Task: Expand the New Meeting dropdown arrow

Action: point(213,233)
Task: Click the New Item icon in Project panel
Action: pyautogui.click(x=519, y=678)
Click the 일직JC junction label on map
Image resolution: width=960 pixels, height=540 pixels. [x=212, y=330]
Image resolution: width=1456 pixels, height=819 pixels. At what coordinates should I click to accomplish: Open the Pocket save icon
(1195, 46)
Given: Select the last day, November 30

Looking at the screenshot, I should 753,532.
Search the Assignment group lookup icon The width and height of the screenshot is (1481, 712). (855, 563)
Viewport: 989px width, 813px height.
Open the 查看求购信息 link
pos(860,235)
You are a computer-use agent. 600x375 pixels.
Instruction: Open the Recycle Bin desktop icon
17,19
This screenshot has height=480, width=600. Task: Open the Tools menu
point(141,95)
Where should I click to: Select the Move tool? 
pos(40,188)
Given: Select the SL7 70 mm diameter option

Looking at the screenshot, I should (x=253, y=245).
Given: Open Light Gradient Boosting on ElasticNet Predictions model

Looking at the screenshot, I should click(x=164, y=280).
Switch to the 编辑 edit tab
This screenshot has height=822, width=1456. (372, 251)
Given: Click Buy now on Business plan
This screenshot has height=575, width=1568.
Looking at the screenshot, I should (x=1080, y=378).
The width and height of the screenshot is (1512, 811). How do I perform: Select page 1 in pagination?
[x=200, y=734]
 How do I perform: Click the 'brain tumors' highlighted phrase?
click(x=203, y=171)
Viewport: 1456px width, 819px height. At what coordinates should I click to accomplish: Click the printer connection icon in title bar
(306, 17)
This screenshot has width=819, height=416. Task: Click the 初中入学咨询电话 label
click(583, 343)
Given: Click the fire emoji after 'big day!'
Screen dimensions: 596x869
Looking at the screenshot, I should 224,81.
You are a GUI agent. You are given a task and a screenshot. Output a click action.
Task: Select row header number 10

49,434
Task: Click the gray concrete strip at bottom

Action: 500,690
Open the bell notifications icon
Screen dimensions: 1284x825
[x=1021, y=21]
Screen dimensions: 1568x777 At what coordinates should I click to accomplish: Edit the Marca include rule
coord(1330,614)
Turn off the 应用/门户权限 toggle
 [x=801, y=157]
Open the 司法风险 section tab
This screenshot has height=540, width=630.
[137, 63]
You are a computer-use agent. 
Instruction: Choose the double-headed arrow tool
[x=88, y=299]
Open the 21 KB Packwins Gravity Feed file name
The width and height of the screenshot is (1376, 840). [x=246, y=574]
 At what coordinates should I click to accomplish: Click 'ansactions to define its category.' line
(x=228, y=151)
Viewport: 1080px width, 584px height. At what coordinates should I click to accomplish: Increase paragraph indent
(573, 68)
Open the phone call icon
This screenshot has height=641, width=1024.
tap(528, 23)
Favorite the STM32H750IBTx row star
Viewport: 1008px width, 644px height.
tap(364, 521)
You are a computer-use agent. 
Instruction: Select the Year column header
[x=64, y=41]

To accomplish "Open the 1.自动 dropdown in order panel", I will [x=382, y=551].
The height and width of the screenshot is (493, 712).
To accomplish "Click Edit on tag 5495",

▶ [What the exercise asks] Once you have counted every line in the listing that holds the string "agent", give that number and nothing else.

▶ [Answer] 4